-------- Records for this task

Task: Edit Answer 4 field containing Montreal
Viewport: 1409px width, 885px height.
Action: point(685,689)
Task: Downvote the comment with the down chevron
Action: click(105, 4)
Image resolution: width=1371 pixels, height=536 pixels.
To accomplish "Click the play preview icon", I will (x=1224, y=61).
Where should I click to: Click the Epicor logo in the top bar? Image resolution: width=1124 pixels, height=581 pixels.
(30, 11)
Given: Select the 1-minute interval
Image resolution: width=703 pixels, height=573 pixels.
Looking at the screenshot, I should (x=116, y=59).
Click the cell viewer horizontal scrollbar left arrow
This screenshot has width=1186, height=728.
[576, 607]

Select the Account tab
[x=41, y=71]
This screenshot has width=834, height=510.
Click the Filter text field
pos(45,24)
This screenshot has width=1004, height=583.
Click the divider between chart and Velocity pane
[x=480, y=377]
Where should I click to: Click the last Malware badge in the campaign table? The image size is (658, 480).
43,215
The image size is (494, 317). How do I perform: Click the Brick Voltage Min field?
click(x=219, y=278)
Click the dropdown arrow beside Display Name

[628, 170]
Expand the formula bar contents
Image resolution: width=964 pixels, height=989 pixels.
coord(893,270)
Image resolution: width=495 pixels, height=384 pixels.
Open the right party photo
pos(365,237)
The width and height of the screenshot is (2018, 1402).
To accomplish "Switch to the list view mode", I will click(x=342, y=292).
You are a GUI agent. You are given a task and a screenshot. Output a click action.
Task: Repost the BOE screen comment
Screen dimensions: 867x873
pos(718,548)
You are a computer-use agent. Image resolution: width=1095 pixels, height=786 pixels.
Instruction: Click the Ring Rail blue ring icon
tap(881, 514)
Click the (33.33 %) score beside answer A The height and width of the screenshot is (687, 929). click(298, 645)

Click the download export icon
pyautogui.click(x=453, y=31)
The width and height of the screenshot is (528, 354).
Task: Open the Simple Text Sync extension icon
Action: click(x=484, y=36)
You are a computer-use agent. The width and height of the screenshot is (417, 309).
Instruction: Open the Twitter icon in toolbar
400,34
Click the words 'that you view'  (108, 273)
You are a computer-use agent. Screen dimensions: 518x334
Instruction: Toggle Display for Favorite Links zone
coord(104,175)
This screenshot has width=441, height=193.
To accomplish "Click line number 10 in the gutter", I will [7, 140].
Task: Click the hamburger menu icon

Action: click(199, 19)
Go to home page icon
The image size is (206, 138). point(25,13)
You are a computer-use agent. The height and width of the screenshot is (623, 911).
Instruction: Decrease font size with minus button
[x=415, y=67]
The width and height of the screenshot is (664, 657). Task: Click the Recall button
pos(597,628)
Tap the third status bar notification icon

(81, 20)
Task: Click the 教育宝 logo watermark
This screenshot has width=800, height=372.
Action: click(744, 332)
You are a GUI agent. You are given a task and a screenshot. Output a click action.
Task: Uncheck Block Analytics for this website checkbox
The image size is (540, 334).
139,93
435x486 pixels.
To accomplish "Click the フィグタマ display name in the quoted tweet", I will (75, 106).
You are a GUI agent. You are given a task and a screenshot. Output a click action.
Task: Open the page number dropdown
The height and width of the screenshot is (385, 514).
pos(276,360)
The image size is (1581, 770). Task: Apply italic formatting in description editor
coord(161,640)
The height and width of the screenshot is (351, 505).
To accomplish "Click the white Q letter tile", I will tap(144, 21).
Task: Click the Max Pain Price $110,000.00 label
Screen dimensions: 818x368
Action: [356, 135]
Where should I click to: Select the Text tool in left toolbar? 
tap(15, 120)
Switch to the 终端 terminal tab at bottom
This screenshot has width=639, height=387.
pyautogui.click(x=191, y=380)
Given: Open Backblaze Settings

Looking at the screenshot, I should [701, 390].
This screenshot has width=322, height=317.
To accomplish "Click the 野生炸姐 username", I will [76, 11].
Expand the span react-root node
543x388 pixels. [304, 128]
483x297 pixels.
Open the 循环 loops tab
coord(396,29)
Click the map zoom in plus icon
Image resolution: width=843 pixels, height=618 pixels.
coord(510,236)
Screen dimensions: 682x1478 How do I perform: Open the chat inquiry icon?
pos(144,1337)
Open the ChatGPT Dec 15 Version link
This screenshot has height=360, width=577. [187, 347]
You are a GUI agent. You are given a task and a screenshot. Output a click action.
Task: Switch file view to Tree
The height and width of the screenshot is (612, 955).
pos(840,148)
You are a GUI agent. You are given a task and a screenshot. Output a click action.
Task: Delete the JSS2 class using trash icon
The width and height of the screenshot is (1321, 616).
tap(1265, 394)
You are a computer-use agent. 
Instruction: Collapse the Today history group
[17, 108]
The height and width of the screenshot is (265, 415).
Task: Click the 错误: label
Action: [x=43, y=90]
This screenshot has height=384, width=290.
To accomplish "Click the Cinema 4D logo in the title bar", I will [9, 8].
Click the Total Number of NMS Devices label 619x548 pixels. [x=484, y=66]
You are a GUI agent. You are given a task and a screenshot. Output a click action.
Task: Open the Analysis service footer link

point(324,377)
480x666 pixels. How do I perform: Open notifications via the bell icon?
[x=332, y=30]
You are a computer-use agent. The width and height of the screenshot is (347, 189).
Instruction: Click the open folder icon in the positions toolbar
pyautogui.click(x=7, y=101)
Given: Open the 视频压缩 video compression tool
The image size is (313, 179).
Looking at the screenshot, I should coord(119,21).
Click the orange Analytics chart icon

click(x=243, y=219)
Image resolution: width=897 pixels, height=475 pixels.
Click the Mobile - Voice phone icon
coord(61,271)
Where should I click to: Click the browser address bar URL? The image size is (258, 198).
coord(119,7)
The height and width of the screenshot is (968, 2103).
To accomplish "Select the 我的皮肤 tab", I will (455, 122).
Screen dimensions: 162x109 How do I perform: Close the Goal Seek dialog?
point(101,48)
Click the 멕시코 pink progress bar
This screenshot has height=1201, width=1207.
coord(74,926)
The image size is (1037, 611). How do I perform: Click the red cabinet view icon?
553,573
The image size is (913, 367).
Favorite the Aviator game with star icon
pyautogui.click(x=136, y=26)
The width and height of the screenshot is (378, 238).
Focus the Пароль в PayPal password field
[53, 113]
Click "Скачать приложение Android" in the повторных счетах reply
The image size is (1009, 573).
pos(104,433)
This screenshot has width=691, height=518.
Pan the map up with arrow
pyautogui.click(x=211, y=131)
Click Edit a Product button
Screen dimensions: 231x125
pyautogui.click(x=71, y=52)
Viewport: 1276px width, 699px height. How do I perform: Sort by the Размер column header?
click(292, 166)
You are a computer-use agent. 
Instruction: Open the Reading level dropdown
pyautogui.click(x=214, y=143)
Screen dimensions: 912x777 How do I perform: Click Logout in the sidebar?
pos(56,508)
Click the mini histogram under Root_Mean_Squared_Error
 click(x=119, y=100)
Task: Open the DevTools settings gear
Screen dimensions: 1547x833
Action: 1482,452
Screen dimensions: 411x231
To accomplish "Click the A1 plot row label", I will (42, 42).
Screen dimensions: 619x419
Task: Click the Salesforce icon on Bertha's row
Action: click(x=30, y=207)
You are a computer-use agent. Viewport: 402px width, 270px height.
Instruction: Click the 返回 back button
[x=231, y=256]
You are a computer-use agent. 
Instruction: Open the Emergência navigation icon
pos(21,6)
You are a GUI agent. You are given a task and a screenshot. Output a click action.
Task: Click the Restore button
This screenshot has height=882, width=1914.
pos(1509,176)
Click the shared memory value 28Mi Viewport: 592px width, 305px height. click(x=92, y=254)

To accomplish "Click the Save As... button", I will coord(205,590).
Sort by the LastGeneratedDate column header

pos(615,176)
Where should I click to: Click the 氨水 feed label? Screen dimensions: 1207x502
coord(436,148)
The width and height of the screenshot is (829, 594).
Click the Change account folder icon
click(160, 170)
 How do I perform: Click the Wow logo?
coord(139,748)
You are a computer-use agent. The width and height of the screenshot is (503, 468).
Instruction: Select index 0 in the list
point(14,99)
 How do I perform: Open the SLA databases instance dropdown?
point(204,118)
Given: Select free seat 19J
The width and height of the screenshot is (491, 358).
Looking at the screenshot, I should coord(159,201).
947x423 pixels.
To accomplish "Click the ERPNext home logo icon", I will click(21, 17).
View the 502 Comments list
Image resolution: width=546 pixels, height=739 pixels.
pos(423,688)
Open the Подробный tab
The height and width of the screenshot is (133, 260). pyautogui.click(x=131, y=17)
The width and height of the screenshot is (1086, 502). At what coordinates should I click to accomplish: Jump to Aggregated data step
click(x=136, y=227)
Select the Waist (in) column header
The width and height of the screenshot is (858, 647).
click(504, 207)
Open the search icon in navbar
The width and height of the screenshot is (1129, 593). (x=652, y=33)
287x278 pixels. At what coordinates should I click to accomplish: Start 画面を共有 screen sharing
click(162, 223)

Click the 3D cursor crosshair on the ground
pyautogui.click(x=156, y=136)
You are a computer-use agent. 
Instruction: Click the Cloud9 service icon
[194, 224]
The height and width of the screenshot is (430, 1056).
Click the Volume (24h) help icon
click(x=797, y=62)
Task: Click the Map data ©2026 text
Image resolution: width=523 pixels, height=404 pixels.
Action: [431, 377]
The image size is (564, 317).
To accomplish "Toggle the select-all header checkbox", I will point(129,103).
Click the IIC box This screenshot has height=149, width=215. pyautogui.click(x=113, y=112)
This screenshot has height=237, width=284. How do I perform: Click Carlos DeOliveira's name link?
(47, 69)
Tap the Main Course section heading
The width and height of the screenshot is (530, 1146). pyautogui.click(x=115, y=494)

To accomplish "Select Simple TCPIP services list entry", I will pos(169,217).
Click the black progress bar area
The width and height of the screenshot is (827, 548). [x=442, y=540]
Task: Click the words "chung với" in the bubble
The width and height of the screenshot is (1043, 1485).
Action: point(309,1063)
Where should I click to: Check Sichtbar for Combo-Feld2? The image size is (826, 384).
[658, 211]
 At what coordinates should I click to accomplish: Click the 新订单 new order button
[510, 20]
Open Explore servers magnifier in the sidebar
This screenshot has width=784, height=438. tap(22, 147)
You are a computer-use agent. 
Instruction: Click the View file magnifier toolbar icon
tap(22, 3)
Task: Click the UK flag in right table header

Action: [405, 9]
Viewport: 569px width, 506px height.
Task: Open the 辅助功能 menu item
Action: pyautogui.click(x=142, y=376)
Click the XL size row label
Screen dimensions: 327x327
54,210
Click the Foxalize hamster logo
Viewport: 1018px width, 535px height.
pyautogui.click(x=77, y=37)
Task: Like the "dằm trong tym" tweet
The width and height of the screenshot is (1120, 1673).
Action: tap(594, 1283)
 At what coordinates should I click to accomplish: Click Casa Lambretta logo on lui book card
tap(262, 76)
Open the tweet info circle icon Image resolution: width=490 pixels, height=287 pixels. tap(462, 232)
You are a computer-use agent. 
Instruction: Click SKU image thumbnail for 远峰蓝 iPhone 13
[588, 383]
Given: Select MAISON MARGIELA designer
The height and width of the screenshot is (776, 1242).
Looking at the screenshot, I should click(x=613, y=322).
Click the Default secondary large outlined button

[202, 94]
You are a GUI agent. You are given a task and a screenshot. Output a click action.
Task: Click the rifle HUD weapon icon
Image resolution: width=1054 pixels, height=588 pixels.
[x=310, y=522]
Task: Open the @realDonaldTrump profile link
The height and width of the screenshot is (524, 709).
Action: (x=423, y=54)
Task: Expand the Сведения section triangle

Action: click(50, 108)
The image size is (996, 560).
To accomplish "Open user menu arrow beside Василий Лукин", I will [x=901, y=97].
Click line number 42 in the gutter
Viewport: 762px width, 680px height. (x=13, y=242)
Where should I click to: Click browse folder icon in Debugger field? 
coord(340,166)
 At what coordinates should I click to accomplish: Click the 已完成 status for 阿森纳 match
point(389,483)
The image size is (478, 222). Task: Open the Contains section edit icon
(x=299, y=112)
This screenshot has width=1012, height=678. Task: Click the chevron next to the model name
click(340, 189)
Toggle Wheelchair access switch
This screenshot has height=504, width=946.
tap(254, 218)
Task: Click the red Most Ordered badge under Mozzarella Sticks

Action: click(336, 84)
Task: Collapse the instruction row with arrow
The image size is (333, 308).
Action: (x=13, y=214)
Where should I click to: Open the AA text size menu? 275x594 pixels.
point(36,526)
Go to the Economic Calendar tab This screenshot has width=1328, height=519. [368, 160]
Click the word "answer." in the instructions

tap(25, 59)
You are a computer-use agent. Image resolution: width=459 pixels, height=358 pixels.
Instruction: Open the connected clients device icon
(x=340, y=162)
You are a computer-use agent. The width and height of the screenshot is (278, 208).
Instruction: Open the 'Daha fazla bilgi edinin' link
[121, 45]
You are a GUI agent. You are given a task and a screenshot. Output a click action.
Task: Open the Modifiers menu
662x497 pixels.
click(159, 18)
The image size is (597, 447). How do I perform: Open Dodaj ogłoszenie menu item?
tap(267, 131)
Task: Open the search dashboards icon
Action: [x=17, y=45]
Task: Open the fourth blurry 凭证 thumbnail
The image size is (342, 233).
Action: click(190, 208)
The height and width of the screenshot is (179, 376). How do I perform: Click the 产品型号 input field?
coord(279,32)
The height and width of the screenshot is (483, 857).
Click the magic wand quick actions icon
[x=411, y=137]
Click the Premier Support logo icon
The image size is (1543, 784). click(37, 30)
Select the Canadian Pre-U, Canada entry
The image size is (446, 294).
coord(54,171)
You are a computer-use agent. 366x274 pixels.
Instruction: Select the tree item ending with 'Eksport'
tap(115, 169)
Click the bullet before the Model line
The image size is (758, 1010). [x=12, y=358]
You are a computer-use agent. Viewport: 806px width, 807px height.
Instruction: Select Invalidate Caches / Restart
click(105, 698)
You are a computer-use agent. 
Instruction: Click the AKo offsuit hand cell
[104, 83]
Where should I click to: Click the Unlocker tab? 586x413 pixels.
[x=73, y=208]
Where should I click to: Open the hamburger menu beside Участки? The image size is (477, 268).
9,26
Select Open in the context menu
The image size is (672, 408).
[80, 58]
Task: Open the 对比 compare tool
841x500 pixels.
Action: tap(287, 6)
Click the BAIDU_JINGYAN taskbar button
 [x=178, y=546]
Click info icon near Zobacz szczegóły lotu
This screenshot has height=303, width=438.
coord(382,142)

----------------

Exercise objective:
Where a line of the records includes "words", copy it.

Answer to the problem:
Click the words 'that you view'  (108, 273)
Task: Click the words "chung với" in the bubble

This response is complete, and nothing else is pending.